▶ HOW TO COMPLETE THIS TASK: Within the entries below, find the portion that opens with the line containing "You are a computer-use agent. The" and closes with the line containing "Task: Click the 'here' help link". Retype that portion exactly and only.

Dataset excerpts:
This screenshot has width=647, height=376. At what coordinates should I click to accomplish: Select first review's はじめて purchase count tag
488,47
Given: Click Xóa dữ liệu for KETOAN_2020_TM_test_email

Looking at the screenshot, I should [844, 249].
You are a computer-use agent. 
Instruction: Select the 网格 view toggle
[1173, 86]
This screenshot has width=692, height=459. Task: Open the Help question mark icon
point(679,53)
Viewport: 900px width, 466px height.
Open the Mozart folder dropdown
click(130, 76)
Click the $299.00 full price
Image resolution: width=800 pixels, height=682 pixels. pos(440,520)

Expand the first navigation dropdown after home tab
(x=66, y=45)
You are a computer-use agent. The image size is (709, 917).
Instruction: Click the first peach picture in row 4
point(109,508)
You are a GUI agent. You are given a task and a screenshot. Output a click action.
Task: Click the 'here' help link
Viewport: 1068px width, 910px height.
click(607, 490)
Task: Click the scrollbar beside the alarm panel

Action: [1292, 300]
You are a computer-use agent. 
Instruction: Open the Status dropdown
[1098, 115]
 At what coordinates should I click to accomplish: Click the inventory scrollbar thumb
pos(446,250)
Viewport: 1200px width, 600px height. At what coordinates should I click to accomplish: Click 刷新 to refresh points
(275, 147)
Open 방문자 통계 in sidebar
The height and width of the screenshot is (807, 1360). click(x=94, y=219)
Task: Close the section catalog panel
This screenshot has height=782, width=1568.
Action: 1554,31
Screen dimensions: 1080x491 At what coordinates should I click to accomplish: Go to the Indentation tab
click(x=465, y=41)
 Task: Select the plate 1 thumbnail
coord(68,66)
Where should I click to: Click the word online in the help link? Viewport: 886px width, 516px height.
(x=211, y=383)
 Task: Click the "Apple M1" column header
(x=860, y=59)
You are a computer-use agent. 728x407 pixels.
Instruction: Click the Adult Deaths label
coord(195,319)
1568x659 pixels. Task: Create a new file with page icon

▶ TASK RESPONSE:
You are a computer-use agent. The image size is (709, 917).
Instruction: Click the first peach picture in row 4
point(109,508)
You are a GUI agent. You are given a task and a screenshot. Output a click action.
Task: Click the 'here' help link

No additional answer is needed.